The academic alliance has been built up over decades since both sides resumed diplomatic ties in the 1970s. Chinese researchers are the most frequent international co-authors for U.S. researchers in science and engineering journal articles. Both sides are research powerhouses.

Any move that prevents the U.S. from welcoming the smartest people in the world is an “extremely bad idea,” said L. Rafael Reif, a former president of the Massachusetts Institute of Technology who pushed back against anti-China sentiment during Mr. Trump’s first term.

“This administration will be known historically as the one that began the decline of the U.S. by completely failing to understand the importance of science and technology—and the importance of gathering the most talented human capital from the world to work together towards a thriving United States,” Mr. Reif said in a statement to The Associated Press.

During his first term, Mr. Trump shortened the visas of some Chinese graduate students from five years to one, and he signed an order barring Chinese students from schools with direct links to the People’s Liberation Army.

More recently, the administration has taken sweeping action against international students. It revoked the legal status for thousands of foreign students in the U.S. this spring before reversing itself. The administration is also trying to block Harvard from enrolling students, a move put on hold by a judge.

David Lampton, a political scientist at Johns Hopkins University, is worried the U.S. will lose talent. “American universities and society have always successfully relied on their single-minded search for the world’s best brains,” he said.

Yet critics say it is a lopsided relationship that primarily benefits China.

Some Conservatives Say the Exchanges Are a U.S. Security Risk

A State Department spokesperson, Tammy Bruce, told reporters Thursday that the U.S. will not tolerate the Chinese Communist Party’s “exploitation of U.S. universities or theft of U.S. research, intellectual property or technologies to grow its military power, conduct intelligence collection or repress voices of opposition.”

House Republicans issued a report last year finding that hundreds of millions of dollars in federal funding has gone toward research that ultimately boosted Chinese advancements in artificial intelligence, semiconductor technology and nuclear weapons. The report argued China’s academic collaborations served as “Trojan horses for technology transfer,” accusing China of “insidious” exploitation of academic cooperation.

At least three American schools have ended their partnerships in China, including the University of Michigan and the Georgia Institute of Technology. Eastern Michigan University was the latest to terminate a Chinese partnership, just hours before Mr. Rubio’s announcement.

Critics also point to the imbalance in student exchange—only a few hundred U.S. students study abroad in China a year, compared to about 370,000 from China who studied in the U.S. in 2018. President Xi Jinping, in 2023, launched a campaign to invite 50,000 young Americans to visit China on exchange and study programs.

U.S. universities themselves have come to rely on Chinese students. Even as numbers level off, Chinese students remain the second-largest group of international students in the U.S. behind those from India. Foreign students are typically charged higher tuition rates, subsidizing the education for American students.

Gary Locke, a former U.S. ambassador to China, said the visa policy would “adversely and profoundly” affect U.S. higher education, research institutions, scientific discovery and startups.

“The real story isn’t just about visa numbers—it’s also about how this changes the competitive landscape for talent, innovation and economic growth in America. Treating every Chinese student as a security threat distorts facts and fuels discrimination against Chinese Americans,” said Mr. Locke, now chair of the Committee of 100, a group of prominent Chinese Americans focused on U.S.-China relations and issues faced by Chinese citizens in the U.S.

_ _ _ _ _

TASK DESCRIPTION >>
Rewrite the passage on U.S.-China academic ties starting at "Any move that" and ending at "People’s Liberation Army.", putting "President Trump" wherever "Mr. Trump" appears.

MATERIAL PROVIDED >>

_ _ _ _ _

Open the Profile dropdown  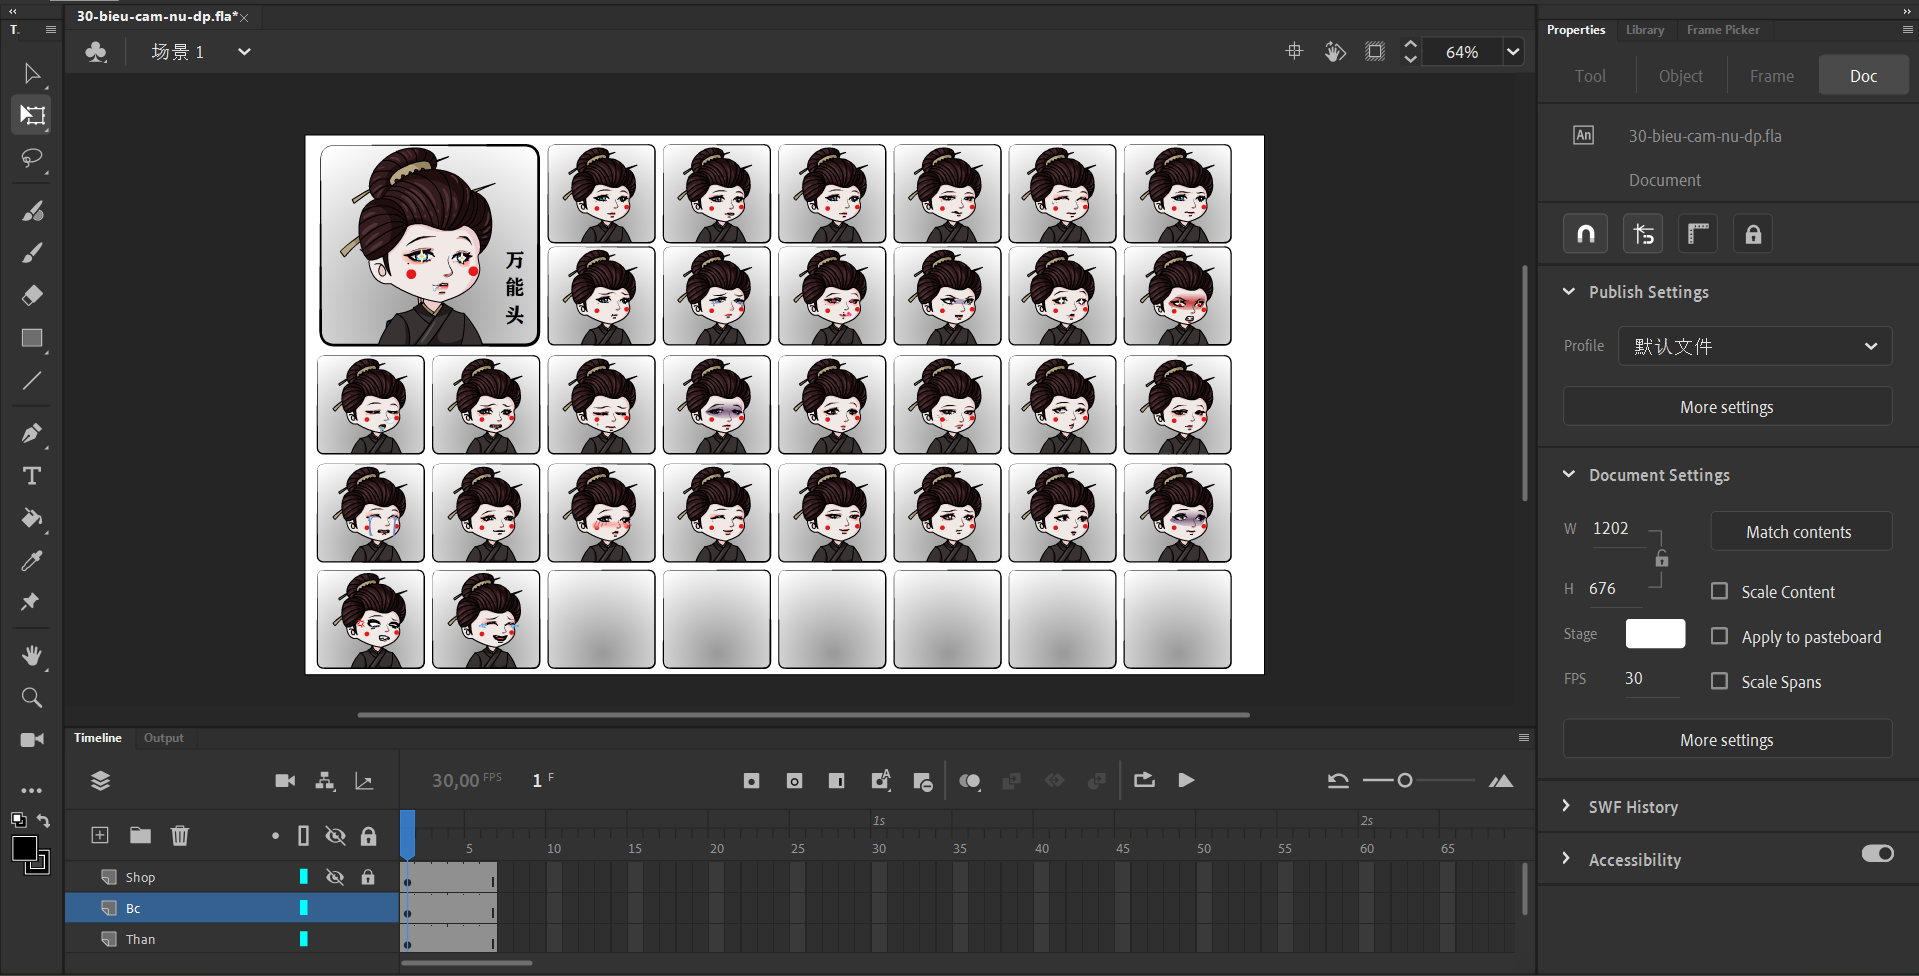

_ _ _ _ _

THE SOLUTION >>
Any move that prevents the U.S. from welcoming the smartest people in the world is an “extremely bad idea,” said L. Rafael Reif, a former president of the Massachusetts Institute of Technology who pushed back against anti-China sentiment during President Trump’s first term.

“This administration will be known historically as the one that began the decline of the U.S. by completely failing to understand the importance of science and technology—and the importance of gathering the most talented human capital from the world to work together towards a thriving United States,” Mr. Reif said in a statement to The Associated Press.

During his first term, President Trump shortened the visas of some Chinese graduate students from five years to one, and he signed an order barring Chinese students from schools with direct links to the People’s Liberation Army.